Provided records:
__________

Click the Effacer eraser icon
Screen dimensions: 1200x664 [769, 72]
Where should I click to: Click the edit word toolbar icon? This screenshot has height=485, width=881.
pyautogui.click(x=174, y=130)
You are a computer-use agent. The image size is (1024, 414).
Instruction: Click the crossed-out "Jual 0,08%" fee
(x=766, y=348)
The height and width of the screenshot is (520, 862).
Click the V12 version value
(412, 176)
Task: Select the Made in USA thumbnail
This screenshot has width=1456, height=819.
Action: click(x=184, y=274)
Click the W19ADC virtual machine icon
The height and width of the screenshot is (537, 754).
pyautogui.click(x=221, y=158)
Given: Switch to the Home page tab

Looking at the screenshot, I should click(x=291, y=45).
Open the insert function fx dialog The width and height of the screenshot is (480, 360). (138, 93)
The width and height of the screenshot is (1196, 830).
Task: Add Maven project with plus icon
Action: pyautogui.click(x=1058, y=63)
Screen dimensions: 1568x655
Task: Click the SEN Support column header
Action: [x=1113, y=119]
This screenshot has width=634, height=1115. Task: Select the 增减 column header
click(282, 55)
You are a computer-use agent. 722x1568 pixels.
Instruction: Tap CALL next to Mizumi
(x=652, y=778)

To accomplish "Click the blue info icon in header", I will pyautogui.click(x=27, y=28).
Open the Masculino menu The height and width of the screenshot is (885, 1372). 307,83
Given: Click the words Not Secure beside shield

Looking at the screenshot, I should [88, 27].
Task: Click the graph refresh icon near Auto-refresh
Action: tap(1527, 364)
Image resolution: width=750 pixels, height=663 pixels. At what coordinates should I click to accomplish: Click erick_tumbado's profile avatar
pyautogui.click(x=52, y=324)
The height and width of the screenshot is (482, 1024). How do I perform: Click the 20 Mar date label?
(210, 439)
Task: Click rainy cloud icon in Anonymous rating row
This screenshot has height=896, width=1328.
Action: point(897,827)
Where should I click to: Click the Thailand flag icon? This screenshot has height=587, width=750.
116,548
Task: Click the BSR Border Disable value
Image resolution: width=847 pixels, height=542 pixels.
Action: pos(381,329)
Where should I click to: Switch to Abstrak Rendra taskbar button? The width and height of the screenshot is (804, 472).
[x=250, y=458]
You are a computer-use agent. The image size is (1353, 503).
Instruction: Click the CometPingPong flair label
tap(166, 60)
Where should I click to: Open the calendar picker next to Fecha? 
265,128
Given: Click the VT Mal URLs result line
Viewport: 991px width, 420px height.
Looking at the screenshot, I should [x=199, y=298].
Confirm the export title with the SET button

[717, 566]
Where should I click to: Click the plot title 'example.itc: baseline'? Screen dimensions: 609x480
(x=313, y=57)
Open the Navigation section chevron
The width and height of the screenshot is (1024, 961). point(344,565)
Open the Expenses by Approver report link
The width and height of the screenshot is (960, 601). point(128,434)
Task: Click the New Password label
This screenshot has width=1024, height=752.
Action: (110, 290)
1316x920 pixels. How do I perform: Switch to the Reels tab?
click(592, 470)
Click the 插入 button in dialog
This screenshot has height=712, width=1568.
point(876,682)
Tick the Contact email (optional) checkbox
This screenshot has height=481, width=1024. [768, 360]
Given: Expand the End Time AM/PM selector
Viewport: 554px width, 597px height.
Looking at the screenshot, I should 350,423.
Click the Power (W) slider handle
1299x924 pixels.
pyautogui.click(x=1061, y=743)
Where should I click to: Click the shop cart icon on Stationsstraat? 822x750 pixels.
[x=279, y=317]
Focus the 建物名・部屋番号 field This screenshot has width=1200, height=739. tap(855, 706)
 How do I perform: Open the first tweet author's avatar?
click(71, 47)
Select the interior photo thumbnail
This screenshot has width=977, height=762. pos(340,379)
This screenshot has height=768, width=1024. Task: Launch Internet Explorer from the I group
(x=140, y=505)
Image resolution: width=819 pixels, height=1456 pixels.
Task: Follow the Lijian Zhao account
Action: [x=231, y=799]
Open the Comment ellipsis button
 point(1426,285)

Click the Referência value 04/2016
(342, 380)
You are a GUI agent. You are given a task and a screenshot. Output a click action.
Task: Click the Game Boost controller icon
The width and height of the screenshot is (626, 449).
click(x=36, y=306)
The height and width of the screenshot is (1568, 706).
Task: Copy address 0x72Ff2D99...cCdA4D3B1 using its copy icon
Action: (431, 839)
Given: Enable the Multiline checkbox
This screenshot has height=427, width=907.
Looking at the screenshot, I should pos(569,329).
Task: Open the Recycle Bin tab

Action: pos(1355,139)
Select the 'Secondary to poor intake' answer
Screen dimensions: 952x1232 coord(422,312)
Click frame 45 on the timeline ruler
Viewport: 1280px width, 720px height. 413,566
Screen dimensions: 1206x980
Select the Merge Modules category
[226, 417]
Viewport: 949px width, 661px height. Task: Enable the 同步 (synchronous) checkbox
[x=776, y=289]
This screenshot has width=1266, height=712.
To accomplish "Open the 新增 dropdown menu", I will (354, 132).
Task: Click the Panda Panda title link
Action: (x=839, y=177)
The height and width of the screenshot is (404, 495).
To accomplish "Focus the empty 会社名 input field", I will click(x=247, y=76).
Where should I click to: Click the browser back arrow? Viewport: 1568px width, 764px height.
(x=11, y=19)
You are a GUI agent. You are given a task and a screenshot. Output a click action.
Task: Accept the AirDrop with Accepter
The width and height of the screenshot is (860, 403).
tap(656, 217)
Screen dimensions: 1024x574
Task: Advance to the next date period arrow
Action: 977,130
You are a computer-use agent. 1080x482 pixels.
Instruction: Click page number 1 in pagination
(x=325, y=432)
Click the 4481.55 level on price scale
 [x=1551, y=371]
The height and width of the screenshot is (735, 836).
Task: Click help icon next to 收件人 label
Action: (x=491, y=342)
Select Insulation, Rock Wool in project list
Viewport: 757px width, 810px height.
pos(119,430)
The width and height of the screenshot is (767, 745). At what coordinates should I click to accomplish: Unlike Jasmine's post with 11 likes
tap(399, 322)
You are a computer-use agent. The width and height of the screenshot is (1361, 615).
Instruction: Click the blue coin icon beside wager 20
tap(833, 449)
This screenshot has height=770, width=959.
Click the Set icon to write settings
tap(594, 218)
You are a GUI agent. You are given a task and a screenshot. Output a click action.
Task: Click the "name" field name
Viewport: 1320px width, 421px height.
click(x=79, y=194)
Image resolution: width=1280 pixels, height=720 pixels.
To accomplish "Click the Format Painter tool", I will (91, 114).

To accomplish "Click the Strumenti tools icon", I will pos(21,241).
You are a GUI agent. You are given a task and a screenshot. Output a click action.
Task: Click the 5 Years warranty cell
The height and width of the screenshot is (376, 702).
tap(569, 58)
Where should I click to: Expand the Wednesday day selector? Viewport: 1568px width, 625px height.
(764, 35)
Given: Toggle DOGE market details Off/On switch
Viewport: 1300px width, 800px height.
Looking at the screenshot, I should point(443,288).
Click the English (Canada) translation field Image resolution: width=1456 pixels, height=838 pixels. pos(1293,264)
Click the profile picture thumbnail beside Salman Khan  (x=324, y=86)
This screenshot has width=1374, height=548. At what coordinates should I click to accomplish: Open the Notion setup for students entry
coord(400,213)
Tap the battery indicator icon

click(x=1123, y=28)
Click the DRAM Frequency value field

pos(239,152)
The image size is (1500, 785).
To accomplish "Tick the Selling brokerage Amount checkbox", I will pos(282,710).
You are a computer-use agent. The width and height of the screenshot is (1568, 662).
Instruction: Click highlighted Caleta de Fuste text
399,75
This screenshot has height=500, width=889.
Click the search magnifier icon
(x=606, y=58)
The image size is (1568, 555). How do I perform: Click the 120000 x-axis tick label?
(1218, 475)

__________

The full listing should be duplicated exactly, line by line.

Your solution:
Click the Effacer eraser icon
Screen dimensions: 1200x664 [769, 72]
Where should I click to: Click the edit word toolbar icon? This screenshot has height=485, width=881.
pyautogui.click(x=174, y=130)
You are a computer-use agent. The image size is (1024, 414).
Instruction: Click the crossed-out "Jual 0,08%" fee
(x=766, y=348)
The height and width of the screenshot is (520, 862).
Click the V12 version value
(412, 176)
Task: Select the Made in USA thumbnail
This screenshot has width=1456, height=819.
Action: click(x=184, y=274)
Click the W19ADC virtual machine icon
The height and width of the screenshot is (537, 754).
pyautogui.click(x=221, y=158)
Given: Switch to the Home page tab

Looking at the screenshot, I should click(x=291, y=45).
Open the insert function fx dialog The width and height of the screenshot is (480, 360). (138, 93)
The width and height of the screenshot is (1196, 830).
Task: Add Maven project with plus icon
Action: pyautogui.click(x=1058, y=63)
Screen dimensions: 1568x655
Task: Click the SEN Support column header
Action: [x=1113, y=119]
This screenshot has width=634, height=1115. Task: Select the 增减 column header
click(282, 55)
You are a computer-use agent. 722x1568 pixels.
Instruction: Tap CALL next to Mizumi
(x=652, y=778)

To accomplish "Click the blue info icon in header", I will pyautogui.click(x=27, y=28).
Open the Masculino menu The height and width of the screenshot is (885, 1372). 307,83
Given: Click the words Not Secure beside shield

Looking at the screenshot, I should [88, 27].
Task: Click the graph refresh icon near Auto-refresh
Action: tap(1527, 364)
Image resolution: width=750 pixels, height=663 pixels. At what coordinates should I click to accomplish: Click erick_tumbado's profile avatar
pyautogui.click(x=52, y=324)
The height and width of the screenshot is (482, 1024). How do I perform: Click the 20 Mar date label?
(210, 439)
Task: Click rainy cloud icon in Anonymous rating row
This screenshot has height=896, width=1328.
Action: point(897,827)
Where should I click to: Click the Thailand flag icon? This screenshot has height=587, width=750.
116,548
Task: Click the BSR Border Disable value
Image resolution: width=847 pixels, height=542 pixels.
Action: pos(381,329)
Where should I click to: Switch to Abstrak Rendra taskbar button? The width and height of the screenshot is (804, 472).
[x=250, y=458]
You are a computer-use agent. The image size is (1353, 503).
Instruction: Click the CometPingPong flair label
tap(166, 60)
Where should I click to: Open the calendar picker next to Fecha? 
265,128
Given: Click the VT Mal URLs result line
Viewport: 991px width, 420px height.
Looking at the screenshot, I should [x=199, y=298].
Confirm the export title with the SET button

[717, 566]
Where should I click to: Click the plot title 'example.itc: baseline'? Screen dimensions: 609x480
(x=313, y=57)
Open the Navigation section chevron
The width and height of the screenshot is (1024, 961). point(344,565)
Open the Expenses by Approver report link
The width and height of the screenshot is (960, 601). point(128,434)
Task: Click the New Password label
This screenshot has width=1024, height=752.
Action: (110, 290)
1316x920 pixels. How do I perform: Switch to the Reels tab?
click(592, 470)
Click the 插入 button in dialog
This screenshot has height=712, width=1568.
point(876,682)
Tick the Contact email (optional) checkbox
This screenshot has height=481, width=1024. [768, 360]
Given: Expand the End Time AM/PM selector
Viewport: 554px width, 597px height.
Looking at the screenshot, I should 350,423.
Click the Power (W) slider handle
1299x924 pixels.
pyautogui.click(x=1061, y=743)
Where should I click to: Click the shop cart icon on Stationsstraat? 822x750 pixels.
[x=279, y=317]
Focus the 建物名・部屋番号 field This screenshot has width=1200, height=739. tap(855, 706)
 How do I perform: Open the first tweet author's avatar?
click(71, 47)
Select the interior photo thumbnail
This screenshot has width=977, height=762. pos(340,379)
This screenshot has height=768, width=1024. Task: Launch Internet Explorer from the I group
(x=140, y=505)
Image resolution: width=819 pixels, height=1456 pixels.
Task: Follow the Lijian Zhao account
Action: [x=231, y=799]
Open the Comment ellipsis button
 point(1426,285)

Click the Referência value 04/2016
(342, 380)
You are a GUI agent. You are given a task and a screenshot. Output a click action.
Task: Click the Game Boost controller icon
The width and height of the screenshot is (626, 449).
click(x=36, y=306)
The height and width of the screenshot is (1568, 706).
Task: Copy address 0x72Ff2D99...cCdA4D3B1 using its copy icon
Action: (431, 839)
Given: Enable the Multiline checkbox
This screenshot has height=427, width=907.
Looking at the screenshot, I should pos(569,329).
Task: Open the Recycle Bin tab

Action: pos(1355,139)
Select the 'Secondary to poor intake' answer
Screen dimensions: 952x1232 coord(422,312)
Click frame 45 on the timeline ruler
Viewport: 1280px width, 720px height. 413,566
Screen dimensions: 1206x980
Select the Merge Modules category
[226, 417]
Viewport: 949px width, 661px height. Task: Enable the 同步 (synchronous) checkbox
[x=776, y=289]
This screenshot has width=1266, height=712.
To accomplish "Open the 新增 dropdown menu", I will (354, 132).
Task: Click the Panda Panda title link
Action: (x=839, y=177)
The height and width of the screenshot is (404, 495).
To accomplish "Focus the empty 会社名 input field", I will click(x=247, y=76).
Where should I click to: Click the browser back arrow? Viewport: 1568px width, 764px height.
(x=11, y=19)
You are a GUI agent. You are given a task and a screenshot. Output a click action.
Task: Accept the AirDrop with Accepter
The width and height of the screenshot is (860, 403).
tap(656, 217)
Screen dimensions: 1024x574
Task: Advance to the next date period arrow
Action: 977,130
You are a computer-use agent. 1080x482 pixels.
Instruction: Click page number 1 in pagination
(x=325, y=432)
Click the 4481.55 level on price scale
 [x=1551, y=371]
The height and width of the screenshot is (735, 836).
Task: Click help icon next to 收件人 label
Action: (x=491, y=342)
Select Insulation, Rock Wool in project list
Viewport: 757px width, 810px height.
pos(119,430)
The width and height of the screenshot is (767, 745). At what coordinates should I click to accomplish: Unlike Jasmine's post with 11 likes
tap(399, 322)
You are a computer-use agent. The width and height of the screenshot is (1361, 615).
Instruction: Click the blue coin icon beside wager 20
tap(833, 449)
This screenshot has height=770, width=959.
Click the Set icon to write settings
tap(594, 218)
You are a GUI agent. You are given a task and a screenshot. Output a click action.
Task: Click the "name" field name
Viewport: 1320px width, 421px height.
click(x=79, y=194)
Image resolution: width=1280 pixels, height=720 pixels.
To accomplish "Click the Format Painter tool", I will (91, 114).

To accomplish "Click the Strumenti tools icon", I will pos(21,241).
You are a GUI agent. You are given a task and a screenshot. Output a click action.
Task: Click the 5 Years warranty cell
The height and width of the screenshot is (376, 702).
tap(569, 58)
Where should I click to: Expand the Wednesday day selector? Viewport: 1568px width, 625px height.
(764, 35)
Given: Toggle DOGE market details Off/On switch
Viewport: 1300px width, 800px height.
Looking at the screenshot, I should point(443,288).
Click the English (Canada) translation field Image resolution: width=1456 pixels, height=838 pixels. pos(1293,264)
Click the profile picture thumbnail beside Salman Khan  (x=324, y=86)
This screenshot has width=1374, height=548. At what coordinates should I click to accomplish: Open the Notion setup for students entry
coord(400,213)
Tap the battery indicator icon

click(x=1123, y=28)
Click the DRAM Frequency value field

pos(239,152)
The image size is (1500, 785).
To accomplish "Tick the Selling brokerage Amount checkbox", I will pos(282,710).
You are a computer-use agent. The width and height of the screenshot is (1568, 662).
Instruction: Click highlighted Caleta de Fuste text
399,75
This screenshot has height=500, width=889.
Click the search magnifier icon
(x=606, y=58)
The image size is (1568, 555). How do I perform: Click the 120000 x-axis tick label?
(1218, 475)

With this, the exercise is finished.